This season on Things That Go Boom, we’re starting in Canada, because four years after Jan. 6, the US is as divided as ever. And we wondered if it might be headed for an October Crisis of its own.

It doesn’t take a lot of people to create a lot of fear. But what does it mean for a place to devolve into the grip of that fear, and how do we escape it?

GUESTS

Jean Foster, retired schoolteacher; Elizabeth Morgan, philanthropist and organic farmer; Chris Oliveros, graphic novelist, “Are You Willing To Die For The Cause”; Alexandre Turgeon, historian, Laval University; Peter Graefe, political scientist, McGill University

RESOURCES

You can buy Are You Willing to Die for the Cause? by Chris Oliveros here.

────────────────

**Assignment a**
Return the episode description's wording from "It doesn’t take" up to and including "we escape it?", copied without change.

**Material for this exercise**
────────────────

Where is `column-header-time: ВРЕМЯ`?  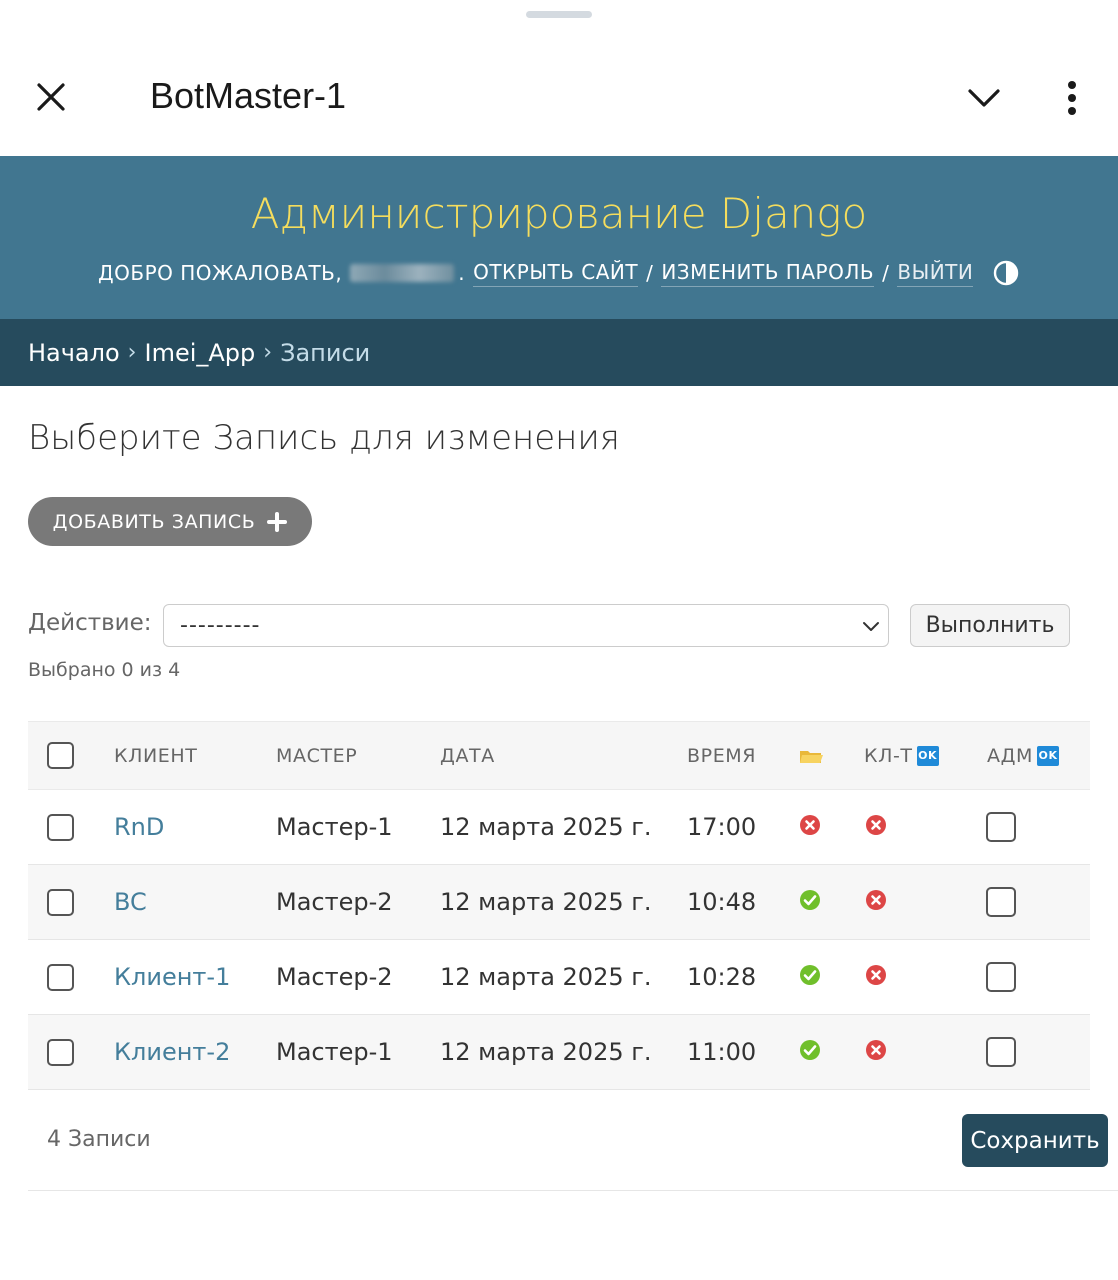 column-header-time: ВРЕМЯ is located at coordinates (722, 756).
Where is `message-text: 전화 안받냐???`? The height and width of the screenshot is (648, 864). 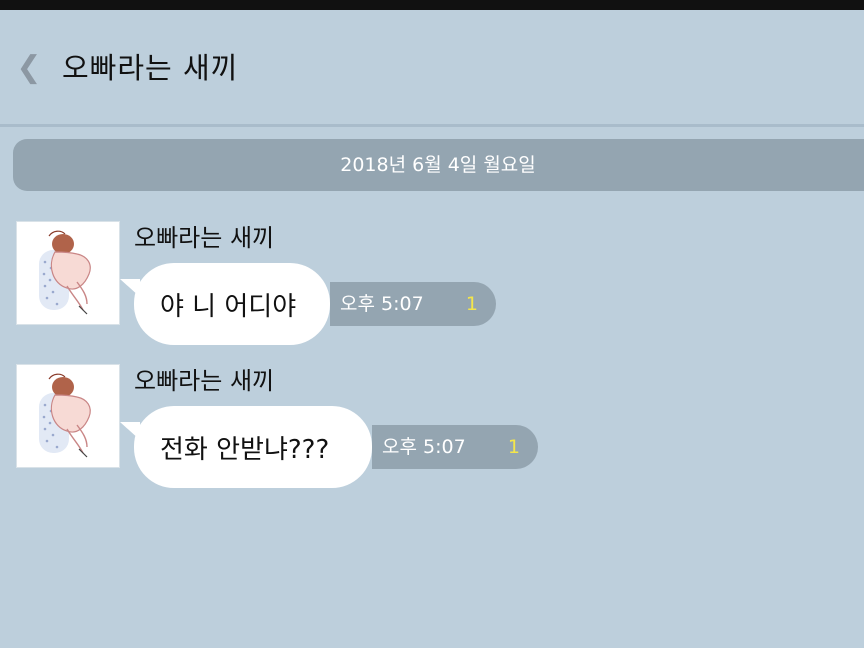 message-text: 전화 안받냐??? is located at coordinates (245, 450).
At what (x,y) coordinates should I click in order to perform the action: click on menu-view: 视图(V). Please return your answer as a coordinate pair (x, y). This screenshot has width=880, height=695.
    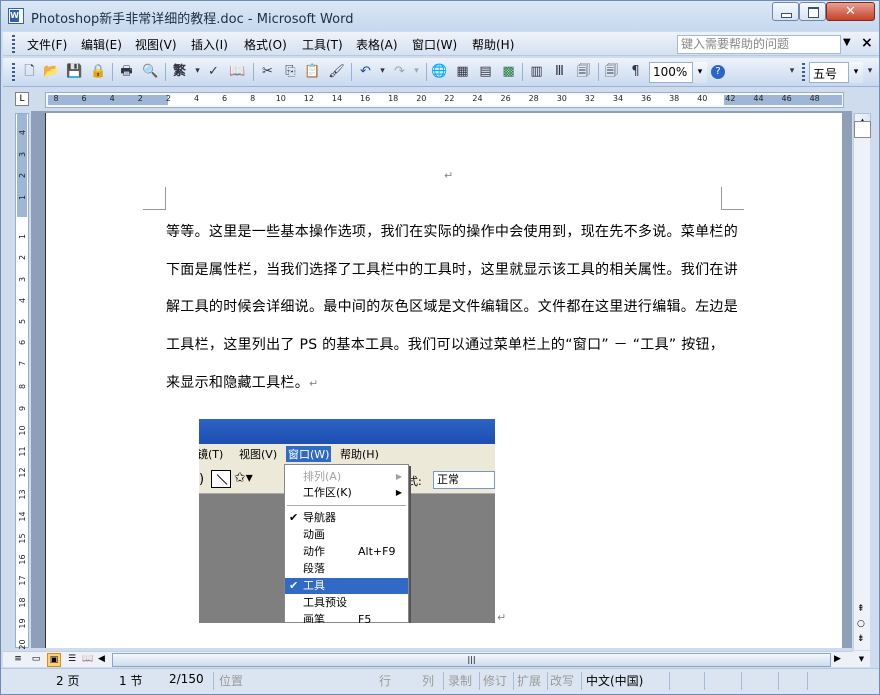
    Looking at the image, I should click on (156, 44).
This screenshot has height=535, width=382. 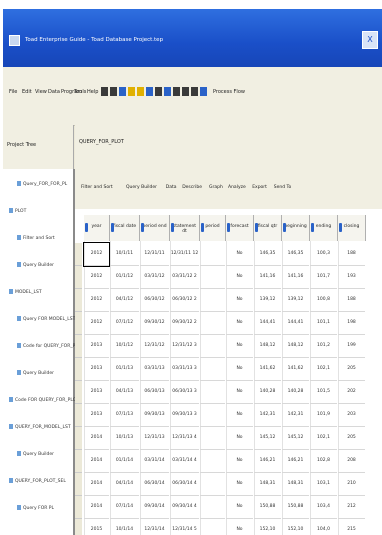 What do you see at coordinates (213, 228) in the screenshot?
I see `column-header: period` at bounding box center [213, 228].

────────────────

**Assignment b**
List each line of the records that contains the string "click". Case counts.

**Output a**
It doesn’t take a lot of people to create a lot of fear. But what does it mean for a place to devolve into the grip of that fear, and how do we escape it?

**Output b**
At what (x,y) coordinates should I click in order to perform the action: click on menu-view: 视图(V). Please return your answer as a coordinate pair (x, y). This screenshot has width=880, height=695.
    Looking at the image, I should click on (156, 44).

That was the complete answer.